Reproduce the records from the first line through the line holding "point(1107,49)", inclusive, with "toolbar" swapped for "tool bar" and everything else left unchanged.

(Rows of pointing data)
▽

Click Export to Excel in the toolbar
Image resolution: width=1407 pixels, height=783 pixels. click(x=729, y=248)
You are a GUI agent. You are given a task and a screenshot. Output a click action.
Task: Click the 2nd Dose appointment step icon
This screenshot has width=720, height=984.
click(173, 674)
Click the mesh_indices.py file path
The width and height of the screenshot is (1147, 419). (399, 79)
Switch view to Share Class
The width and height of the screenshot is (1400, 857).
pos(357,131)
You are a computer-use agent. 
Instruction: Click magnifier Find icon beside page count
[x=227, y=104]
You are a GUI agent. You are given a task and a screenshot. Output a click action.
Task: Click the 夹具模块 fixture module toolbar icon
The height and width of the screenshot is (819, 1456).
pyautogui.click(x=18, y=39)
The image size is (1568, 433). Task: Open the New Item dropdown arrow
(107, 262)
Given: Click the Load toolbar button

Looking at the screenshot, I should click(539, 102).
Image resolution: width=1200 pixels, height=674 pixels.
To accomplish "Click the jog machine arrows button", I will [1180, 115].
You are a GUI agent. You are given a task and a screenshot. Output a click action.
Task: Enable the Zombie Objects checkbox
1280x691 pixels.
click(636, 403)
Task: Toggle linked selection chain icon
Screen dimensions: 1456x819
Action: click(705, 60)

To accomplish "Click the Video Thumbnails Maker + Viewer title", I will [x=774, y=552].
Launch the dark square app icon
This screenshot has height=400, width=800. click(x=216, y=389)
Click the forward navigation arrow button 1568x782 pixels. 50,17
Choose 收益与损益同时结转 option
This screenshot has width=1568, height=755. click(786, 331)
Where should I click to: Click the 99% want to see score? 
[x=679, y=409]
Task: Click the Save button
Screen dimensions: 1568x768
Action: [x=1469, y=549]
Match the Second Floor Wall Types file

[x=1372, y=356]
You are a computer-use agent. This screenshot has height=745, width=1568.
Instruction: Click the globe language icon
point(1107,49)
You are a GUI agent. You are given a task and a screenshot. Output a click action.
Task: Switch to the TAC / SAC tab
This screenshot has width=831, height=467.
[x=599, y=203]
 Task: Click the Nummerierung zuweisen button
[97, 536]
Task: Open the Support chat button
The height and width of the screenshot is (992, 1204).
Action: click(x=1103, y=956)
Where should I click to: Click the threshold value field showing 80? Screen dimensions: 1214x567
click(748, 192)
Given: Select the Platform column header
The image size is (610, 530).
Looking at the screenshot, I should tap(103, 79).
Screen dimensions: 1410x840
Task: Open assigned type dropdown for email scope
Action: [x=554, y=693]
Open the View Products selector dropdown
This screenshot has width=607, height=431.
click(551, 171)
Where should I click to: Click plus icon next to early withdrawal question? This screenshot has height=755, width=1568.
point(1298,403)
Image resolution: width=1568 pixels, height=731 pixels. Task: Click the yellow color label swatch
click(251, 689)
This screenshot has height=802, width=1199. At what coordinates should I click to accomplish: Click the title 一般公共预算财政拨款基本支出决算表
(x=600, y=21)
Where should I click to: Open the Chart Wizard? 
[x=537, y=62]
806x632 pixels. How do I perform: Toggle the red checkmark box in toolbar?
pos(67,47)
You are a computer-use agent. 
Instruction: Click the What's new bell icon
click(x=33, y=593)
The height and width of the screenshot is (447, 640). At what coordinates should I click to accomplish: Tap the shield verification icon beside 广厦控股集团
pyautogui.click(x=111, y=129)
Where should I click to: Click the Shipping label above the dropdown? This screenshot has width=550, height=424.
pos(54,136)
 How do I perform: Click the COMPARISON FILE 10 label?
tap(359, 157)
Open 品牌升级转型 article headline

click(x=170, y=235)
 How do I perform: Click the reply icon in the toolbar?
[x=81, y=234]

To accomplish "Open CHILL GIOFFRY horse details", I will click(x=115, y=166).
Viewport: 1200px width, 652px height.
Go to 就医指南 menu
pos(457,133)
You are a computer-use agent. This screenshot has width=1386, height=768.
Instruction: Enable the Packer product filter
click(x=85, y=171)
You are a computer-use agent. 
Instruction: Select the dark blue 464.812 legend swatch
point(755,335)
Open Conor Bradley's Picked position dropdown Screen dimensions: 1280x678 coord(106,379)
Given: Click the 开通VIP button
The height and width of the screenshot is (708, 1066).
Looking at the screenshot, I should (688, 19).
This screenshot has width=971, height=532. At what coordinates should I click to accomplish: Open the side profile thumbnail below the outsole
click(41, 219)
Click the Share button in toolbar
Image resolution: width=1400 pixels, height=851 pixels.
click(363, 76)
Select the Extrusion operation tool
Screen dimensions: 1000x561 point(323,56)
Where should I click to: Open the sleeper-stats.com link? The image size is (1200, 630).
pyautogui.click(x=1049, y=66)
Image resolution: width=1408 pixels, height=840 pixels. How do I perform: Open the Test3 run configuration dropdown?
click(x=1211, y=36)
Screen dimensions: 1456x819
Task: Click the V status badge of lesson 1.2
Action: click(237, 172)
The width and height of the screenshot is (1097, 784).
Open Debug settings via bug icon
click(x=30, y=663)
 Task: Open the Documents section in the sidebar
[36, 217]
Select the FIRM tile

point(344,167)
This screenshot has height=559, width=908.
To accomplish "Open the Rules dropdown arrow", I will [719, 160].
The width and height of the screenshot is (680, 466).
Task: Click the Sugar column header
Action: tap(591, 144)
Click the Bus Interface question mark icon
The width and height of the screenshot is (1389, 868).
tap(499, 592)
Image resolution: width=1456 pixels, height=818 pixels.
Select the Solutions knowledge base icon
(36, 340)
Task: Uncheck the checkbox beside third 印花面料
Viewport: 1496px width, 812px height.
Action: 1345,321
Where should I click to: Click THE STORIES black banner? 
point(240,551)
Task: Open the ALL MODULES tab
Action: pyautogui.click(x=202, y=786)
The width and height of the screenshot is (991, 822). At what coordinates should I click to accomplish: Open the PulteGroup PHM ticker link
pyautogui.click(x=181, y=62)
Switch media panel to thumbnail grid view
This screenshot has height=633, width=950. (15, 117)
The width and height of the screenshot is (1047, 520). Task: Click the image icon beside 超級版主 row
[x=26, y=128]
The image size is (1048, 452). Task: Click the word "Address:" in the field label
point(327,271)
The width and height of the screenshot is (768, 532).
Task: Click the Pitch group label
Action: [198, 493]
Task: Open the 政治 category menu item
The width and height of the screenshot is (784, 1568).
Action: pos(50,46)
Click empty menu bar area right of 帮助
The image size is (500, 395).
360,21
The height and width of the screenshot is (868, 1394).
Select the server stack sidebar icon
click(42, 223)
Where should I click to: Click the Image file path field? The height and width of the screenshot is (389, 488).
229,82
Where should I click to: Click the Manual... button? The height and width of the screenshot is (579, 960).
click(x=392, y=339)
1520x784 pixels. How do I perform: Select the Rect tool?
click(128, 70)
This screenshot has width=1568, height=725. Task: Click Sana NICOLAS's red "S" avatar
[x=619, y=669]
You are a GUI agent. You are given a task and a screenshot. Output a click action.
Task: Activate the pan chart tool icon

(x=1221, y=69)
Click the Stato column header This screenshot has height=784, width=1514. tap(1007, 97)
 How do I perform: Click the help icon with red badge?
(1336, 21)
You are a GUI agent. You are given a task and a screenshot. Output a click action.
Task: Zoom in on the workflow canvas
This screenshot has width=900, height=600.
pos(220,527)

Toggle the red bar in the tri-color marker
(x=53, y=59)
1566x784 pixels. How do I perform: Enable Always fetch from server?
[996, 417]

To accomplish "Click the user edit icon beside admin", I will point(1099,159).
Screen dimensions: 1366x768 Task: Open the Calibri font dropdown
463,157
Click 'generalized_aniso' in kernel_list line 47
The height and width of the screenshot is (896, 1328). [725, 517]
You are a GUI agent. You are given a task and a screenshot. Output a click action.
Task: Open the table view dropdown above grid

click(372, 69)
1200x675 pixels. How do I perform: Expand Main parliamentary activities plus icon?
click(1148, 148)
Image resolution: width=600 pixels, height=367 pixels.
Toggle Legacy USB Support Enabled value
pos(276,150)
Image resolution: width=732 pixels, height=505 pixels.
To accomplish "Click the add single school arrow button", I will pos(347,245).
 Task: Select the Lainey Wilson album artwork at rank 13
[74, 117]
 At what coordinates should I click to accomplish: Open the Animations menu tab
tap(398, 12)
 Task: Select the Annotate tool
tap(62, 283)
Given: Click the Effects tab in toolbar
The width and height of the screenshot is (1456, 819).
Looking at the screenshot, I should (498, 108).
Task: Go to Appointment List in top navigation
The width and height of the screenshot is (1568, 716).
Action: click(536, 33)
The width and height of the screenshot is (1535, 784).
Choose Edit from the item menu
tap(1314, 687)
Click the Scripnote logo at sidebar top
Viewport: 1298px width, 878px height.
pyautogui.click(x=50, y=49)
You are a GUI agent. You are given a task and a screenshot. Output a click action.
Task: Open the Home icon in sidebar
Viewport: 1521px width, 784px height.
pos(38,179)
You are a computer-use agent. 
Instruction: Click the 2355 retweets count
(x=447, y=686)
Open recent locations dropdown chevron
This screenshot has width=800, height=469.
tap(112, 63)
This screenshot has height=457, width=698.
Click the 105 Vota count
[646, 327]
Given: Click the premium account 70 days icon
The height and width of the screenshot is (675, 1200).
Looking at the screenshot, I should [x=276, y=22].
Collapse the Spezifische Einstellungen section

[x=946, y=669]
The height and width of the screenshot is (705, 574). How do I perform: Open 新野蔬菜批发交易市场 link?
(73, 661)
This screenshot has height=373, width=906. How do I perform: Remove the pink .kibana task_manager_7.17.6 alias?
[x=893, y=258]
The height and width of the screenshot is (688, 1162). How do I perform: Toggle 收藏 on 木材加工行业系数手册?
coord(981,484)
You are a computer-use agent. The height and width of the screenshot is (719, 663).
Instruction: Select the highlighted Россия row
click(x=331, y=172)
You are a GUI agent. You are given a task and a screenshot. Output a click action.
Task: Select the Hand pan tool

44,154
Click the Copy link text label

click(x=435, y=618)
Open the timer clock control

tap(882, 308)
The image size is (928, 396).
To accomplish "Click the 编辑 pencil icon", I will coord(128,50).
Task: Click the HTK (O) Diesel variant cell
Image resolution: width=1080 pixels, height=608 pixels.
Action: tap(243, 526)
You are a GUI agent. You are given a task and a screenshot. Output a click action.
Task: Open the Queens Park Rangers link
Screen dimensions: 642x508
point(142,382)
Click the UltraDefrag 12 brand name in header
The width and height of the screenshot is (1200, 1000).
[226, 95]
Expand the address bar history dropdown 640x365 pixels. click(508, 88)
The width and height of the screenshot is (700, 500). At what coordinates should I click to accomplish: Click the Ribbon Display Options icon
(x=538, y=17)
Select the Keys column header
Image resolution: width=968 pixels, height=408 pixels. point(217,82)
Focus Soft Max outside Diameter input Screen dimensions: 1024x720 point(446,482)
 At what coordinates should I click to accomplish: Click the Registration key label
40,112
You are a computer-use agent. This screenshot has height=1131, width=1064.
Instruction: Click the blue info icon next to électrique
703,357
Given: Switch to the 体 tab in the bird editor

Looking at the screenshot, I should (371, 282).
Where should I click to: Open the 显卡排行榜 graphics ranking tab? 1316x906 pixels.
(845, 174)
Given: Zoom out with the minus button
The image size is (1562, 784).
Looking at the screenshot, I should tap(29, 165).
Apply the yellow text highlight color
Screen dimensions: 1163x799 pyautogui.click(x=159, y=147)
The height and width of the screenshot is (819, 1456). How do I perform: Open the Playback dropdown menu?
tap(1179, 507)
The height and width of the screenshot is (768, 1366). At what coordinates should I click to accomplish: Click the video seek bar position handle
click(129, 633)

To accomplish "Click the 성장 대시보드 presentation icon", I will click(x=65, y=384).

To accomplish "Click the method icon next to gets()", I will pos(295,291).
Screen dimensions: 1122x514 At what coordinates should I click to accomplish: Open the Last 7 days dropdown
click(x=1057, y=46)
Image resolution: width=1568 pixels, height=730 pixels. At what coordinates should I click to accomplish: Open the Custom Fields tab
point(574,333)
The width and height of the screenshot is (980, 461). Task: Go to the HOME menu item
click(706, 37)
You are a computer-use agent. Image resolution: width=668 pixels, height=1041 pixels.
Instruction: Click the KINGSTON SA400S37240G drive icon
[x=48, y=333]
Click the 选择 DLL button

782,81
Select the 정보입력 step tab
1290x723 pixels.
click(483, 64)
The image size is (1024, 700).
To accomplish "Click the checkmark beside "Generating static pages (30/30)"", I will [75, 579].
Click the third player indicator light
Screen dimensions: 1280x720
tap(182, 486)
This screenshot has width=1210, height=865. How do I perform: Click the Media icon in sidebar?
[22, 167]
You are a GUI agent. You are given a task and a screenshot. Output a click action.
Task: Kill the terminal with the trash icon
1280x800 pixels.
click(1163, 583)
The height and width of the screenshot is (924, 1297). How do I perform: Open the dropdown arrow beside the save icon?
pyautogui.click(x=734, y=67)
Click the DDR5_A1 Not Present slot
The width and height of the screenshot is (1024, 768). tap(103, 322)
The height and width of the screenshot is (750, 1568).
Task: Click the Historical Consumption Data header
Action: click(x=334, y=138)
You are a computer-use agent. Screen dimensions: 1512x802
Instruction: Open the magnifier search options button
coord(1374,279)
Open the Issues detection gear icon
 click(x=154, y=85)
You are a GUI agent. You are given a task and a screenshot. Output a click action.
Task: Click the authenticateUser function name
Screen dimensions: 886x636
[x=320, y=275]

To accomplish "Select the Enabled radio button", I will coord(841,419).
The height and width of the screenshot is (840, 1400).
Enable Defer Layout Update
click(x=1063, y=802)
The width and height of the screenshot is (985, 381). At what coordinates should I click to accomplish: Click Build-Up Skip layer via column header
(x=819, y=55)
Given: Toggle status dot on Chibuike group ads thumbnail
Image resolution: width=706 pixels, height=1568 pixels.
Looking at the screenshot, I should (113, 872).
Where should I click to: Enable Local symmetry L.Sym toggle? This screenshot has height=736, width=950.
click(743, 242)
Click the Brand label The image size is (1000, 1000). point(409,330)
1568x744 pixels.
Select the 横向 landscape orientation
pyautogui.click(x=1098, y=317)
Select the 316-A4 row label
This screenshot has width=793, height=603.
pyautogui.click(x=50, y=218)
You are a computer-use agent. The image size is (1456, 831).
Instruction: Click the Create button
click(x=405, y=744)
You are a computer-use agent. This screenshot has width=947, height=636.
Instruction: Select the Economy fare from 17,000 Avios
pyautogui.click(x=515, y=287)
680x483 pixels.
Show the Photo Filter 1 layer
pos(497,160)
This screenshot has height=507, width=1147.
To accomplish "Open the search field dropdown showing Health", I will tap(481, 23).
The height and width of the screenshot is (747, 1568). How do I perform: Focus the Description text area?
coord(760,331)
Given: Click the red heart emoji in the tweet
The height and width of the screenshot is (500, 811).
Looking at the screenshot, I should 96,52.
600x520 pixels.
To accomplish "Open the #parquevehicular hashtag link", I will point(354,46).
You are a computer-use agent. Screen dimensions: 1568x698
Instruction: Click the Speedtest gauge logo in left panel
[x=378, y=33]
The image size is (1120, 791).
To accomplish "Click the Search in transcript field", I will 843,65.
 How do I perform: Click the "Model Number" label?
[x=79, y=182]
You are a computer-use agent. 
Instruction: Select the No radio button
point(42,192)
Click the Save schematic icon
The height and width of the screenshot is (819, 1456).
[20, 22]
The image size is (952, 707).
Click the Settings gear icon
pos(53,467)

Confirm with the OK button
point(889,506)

△

> _Output for this task_:
Click Export to Excel in the tool bar
Image resolution: width=1407 pixels, height=783 pixels. click(x=729, y=248)
You are a GUI agent. You are given a task and a screenshot. Output a click action.
Task: Click the 2nd Dose appointment step icon
This screenshot has width=720, height=984.
click(173, 674)
Click the mesh_indices.py file path
The width and height of the screenshot is (1147, 419). (399, 79)
Switch view to Share Class
The width and height of the screenshot is (1400, 857).
pos(357,131)
You are a computer-use agent. 
Instruction: Click magnifier Find icon beside page count
[x=227, y=104]
You are a GUI agent. You are given a task and a screenshot. Output a click action.
Task: Click the 夹具模块 fixture module tool bar icon
The height and width of the screenshot is (819, 1456).
pyautogui.click(x=18, y=39)
The image size is (1568, 433). Task: Open the New Item dropdown arrow
(107, 262)
Given: Click the Load tool bar button

Looking at the screenshot, I should click(539, 102).
Image resolution: width=1200 pixels, height=674 pixels.
To accomplish "Click the jog machine arrows button", I will [1180, 115].
You are a GUI agent. You are given a task and a screenshot. Output a click action.
Task: Enable the Zombie Objects checkbox
1280x691 pixels.
click(636, 403)
Task: Toggle linked selection chain icon
Screen dimensions: 1456x819
Action: click(705, 60)

To accomplish "Click the Video Thumbnails Maker + Viewer title", I will [x=774, y=552].
Launch the dark square app icon
This screenshot has height=400, width=800. click(x=216, y=389)
Click the forward navigation arrow button 1568x782 pixels. 50,17
Choose 收益与损益同时结转 option
This screenshot has width=1568, height=755. click(786, 331)
Where should I click to: Click the 99% want to see score? 
[x=679, y=409]
Task: Click the Save button
Screen dimensions: 1568x768
Action: [x=1469, y=549]
Match the Second Floor Wall Types file

[x=1372, y=356]
You are a computer-use agent. This screenshot has height=745, width=1568.
Instruction: Click the globe language icon
point(1107,49)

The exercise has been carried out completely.